• Texte à analyser:
━━━━━━━━━━
Le sort des voitures du métro retourne en cour
Le consortium formé d’Alstom et Bombardier saisit les tribunaux pour faire annuler l’avis public international lancé en janvier par la Société de transport de Montréal (STM) dans le but de remplacer les voitures de métro.
Mercredi, le consortium a soutenu devant la Cour supérieure du Québec que les conditions comprises dans l’avis public n’étaient pas aussi exigeantes que celles de l’appel d’offres lancé en 2008 par la STM, contrevenant ainsi à la lettre d’autorisation rédigée par le ministère des Affaires municipales, des Régions et Occupation du territoire (MARMOT) qui encadre le processus d’octroi du contrat. Des différences ont été constatées notamment en ce qui a trait le contenu canadien et l’expertise du fournisseur.
━━━━━━━━━━
• Consignes:
1. Relevez toutes les entreprises, sociétés et institutions nommées dans le texte sur les voitures du métro.
2. Répondez aux questions suivantes à partir du texte sur les voitures du métro.
(a) À quel moment la STM a-t-elle lancé l'avis public international ?
(b) Devant quel tribunal le consortium a-t-il présenté ses arguments mercredi ?
(c) En quelle année la STM avait-elle lancé l'appel d'offres précédent ?
3. Traduisez en anglais cette phrase du texte sur les voitures du métro : « Le consortium formé d’Alstom et Bombardier saisit les tribunaux pour faire annuler l’avis public international lancé en janvier par la Société de transport de Montréal (STM) dans le but de remplacer les voitures de métro. »

• Données fournies:
━━━━━━━━━━
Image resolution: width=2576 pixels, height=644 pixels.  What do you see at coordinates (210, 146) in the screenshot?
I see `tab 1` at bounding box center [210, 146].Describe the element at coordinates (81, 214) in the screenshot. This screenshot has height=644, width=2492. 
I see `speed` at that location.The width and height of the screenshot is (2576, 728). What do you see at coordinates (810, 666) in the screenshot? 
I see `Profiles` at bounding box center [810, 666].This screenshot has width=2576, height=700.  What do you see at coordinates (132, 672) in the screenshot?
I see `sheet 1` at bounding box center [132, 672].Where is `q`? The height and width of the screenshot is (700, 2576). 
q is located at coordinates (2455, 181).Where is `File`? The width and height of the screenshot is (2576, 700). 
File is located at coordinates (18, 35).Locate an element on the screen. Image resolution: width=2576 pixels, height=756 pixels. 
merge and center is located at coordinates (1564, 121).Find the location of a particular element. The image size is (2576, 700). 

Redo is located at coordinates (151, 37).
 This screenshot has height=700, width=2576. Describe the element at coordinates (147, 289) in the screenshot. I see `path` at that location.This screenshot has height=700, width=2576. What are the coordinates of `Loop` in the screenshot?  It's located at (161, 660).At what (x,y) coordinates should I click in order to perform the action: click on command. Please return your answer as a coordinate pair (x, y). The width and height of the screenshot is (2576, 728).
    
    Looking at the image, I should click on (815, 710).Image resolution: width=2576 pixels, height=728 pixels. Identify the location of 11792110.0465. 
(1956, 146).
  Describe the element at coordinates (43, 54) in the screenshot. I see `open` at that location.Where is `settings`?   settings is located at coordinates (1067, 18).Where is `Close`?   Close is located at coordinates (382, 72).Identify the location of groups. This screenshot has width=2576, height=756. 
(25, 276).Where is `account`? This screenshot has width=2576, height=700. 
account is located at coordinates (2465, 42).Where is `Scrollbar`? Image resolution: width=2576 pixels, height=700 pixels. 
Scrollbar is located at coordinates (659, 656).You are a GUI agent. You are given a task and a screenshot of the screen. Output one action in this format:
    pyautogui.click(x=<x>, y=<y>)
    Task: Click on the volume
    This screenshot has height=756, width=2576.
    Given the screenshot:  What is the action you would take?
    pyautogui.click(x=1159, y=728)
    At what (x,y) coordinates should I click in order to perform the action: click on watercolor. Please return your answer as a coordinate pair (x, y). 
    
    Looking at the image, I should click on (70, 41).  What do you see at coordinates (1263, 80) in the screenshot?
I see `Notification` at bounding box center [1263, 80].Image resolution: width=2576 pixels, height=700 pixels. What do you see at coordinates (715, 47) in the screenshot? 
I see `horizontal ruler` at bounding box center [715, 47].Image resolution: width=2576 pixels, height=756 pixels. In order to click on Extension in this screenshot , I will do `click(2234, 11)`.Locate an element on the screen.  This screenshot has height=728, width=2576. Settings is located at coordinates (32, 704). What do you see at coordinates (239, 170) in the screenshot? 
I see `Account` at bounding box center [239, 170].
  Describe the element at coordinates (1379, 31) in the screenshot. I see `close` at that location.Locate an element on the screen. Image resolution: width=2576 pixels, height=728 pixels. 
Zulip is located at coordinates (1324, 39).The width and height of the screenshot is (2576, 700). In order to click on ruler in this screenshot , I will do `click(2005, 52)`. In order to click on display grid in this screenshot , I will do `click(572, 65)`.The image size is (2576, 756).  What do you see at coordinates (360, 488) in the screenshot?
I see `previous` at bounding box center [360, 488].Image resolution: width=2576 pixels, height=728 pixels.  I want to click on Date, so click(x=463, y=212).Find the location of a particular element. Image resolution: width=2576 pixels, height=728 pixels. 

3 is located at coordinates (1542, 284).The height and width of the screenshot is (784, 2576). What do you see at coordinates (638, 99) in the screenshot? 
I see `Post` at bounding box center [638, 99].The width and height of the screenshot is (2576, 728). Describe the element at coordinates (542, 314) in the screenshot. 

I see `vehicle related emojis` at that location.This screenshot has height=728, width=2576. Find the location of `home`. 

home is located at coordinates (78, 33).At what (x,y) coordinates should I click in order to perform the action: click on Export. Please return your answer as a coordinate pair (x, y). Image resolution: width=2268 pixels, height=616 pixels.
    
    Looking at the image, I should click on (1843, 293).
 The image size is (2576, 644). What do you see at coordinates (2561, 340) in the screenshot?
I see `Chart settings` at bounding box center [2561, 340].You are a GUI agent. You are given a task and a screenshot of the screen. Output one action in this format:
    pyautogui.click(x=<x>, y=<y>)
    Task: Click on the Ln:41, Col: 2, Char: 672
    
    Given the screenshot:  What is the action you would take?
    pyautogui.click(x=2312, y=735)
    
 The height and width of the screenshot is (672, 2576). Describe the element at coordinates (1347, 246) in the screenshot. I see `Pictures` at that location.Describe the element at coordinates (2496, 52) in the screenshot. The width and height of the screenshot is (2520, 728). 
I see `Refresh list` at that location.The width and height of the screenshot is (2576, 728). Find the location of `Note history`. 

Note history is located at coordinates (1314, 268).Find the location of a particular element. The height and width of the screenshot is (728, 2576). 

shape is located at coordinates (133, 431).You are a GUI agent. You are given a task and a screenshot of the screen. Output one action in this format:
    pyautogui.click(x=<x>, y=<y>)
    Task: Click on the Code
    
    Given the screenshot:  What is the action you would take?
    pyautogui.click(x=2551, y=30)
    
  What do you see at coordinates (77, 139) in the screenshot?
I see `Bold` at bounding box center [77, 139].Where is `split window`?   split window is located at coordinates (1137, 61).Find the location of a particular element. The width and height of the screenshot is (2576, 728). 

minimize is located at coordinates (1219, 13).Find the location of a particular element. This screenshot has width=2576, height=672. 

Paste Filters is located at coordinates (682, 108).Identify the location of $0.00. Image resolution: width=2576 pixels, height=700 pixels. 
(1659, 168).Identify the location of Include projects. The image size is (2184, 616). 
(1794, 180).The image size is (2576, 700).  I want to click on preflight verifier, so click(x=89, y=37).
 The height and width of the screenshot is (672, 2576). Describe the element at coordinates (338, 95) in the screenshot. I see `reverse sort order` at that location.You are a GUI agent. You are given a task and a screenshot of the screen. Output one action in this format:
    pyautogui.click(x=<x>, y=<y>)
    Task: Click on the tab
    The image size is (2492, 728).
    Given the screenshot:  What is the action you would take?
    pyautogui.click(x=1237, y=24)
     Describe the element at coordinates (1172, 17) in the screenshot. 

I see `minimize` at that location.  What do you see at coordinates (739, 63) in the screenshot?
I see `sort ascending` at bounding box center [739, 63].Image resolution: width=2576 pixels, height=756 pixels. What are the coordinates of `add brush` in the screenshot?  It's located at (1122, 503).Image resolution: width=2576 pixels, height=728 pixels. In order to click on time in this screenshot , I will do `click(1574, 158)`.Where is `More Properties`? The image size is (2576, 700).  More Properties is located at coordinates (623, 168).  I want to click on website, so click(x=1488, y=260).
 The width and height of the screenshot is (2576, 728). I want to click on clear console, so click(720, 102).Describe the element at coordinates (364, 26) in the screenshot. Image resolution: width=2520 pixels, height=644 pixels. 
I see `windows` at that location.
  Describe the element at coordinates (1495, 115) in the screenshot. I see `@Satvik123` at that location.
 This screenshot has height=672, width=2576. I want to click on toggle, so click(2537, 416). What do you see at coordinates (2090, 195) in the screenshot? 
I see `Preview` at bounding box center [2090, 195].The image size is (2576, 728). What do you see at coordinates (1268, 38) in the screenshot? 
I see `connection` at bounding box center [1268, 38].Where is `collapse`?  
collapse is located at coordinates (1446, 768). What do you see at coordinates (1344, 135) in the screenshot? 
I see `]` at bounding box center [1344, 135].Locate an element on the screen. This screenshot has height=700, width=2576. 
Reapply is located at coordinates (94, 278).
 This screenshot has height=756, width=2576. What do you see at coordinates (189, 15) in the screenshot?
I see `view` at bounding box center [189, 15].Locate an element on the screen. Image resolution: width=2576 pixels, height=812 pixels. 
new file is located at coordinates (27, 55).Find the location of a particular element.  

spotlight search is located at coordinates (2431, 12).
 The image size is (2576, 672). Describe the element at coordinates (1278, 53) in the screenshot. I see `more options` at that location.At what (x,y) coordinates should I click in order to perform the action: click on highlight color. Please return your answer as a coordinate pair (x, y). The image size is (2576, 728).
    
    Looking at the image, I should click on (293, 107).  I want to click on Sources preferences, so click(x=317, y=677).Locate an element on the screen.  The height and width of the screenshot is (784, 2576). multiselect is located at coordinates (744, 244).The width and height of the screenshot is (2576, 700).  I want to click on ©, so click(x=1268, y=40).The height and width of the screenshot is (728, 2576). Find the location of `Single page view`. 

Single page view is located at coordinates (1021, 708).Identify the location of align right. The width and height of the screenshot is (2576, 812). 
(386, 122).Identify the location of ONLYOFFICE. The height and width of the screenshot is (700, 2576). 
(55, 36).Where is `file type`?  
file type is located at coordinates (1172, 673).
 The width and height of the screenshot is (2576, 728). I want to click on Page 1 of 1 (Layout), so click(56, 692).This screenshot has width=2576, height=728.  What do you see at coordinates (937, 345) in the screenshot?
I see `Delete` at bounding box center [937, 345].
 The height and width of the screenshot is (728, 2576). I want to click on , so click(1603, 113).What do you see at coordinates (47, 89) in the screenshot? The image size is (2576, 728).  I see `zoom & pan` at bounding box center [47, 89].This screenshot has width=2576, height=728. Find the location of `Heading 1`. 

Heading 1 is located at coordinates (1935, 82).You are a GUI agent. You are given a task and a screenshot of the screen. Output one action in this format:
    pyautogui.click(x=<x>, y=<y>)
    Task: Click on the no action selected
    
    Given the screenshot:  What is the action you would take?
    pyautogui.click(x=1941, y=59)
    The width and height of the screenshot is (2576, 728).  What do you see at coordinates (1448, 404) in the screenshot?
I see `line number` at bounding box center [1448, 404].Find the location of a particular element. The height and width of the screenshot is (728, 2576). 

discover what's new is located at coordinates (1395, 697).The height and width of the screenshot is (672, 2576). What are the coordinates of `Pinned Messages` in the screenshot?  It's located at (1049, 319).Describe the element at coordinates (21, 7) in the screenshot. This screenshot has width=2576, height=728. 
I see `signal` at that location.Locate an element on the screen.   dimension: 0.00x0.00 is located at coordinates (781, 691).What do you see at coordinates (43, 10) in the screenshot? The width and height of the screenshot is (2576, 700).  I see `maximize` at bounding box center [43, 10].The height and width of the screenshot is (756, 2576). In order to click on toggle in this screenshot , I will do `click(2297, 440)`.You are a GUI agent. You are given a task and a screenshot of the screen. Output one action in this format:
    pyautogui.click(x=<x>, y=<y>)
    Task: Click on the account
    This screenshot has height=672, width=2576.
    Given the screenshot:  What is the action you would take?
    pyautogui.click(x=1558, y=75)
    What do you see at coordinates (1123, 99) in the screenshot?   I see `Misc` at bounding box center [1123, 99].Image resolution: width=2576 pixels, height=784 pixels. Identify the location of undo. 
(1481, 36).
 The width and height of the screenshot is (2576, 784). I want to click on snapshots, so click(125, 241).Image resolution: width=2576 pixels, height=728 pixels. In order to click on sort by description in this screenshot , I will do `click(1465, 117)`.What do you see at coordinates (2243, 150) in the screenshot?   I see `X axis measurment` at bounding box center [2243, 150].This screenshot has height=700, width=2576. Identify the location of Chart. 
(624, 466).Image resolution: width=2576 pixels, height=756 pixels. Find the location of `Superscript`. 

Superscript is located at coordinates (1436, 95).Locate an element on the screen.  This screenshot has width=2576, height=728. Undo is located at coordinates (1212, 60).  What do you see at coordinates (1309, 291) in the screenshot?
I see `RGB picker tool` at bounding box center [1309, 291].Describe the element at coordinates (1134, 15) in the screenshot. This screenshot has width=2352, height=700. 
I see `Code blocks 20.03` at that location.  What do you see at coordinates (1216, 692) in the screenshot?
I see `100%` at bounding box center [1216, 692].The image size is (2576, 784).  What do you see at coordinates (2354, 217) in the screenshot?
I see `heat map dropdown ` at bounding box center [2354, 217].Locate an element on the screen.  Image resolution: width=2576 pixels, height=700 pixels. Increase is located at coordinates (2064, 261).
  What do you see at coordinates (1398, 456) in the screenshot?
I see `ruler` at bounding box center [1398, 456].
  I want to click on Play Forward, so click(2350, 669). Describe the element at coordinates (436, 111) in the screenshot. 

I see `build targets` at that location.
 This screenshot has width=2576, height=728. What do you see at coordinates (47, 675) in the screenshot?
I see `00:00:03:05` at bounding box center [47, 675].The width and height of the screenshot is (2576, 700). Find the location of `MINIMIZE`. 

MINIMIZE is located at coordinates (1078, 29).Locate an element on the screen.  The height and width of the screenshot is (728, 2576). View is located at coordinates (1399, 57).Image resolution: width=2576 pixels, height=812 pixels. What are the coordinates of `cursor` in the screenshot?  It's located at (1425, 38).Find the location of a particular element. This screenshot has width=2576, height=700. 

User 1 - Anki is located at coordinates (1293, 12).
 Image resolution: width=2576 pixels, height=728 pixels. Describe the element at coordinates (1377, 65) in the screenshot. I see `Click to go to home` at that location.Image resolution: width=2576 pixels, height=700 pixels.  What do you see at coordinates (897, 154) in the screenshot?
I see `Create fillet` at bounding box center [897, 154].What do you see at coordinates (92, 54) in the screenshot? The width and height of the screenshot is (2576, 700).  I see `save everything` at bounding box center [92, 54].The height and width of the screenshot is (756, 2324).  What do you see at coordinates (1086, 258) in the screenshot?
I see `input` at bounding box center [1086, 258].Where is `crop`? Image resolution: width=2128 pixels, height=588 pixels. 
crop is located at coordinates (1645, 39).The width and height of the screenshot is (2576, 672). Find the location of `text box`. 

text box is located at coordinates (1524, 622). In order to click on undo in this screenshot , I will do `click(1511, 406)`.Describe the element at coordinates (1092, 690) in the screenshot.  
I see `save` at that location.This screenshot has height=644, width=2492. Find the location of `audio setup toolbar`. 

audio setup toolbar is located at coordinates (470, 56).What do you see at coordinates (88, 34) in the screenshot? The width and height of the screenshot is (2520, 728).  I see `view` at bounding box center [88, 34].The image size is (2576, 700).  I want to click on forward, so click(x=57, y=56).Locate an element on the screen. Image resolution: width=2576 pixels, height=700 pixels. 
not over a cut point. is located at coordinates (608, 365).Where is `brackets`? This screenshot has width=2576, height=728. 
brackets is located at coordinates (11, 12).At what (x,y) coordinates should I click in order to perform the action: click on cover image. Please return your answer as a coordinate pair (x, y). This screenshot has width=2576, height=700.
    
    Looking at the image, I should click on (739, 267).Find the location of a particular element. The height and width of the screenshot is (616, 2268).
━━━━━━━━━━
• Réponses par item:
1.
- Alstom
- Bombardier
- Société de transport de Montréal (STM)
- Cour supérieure du Québec
- ministère des Affaires municipales, des Régions et Occupation du territoire (MARMOT)

2.
(a) En janvier.
(b) Devant la Cour supérieure du Québec.
(c) En 2008.

3. The consortium formed by Alstom and Bombardier is going to court to have the international public notice annulled, a notice that the Société de transport de Montréal (STM) issued in January with a view to replacing the metro cars.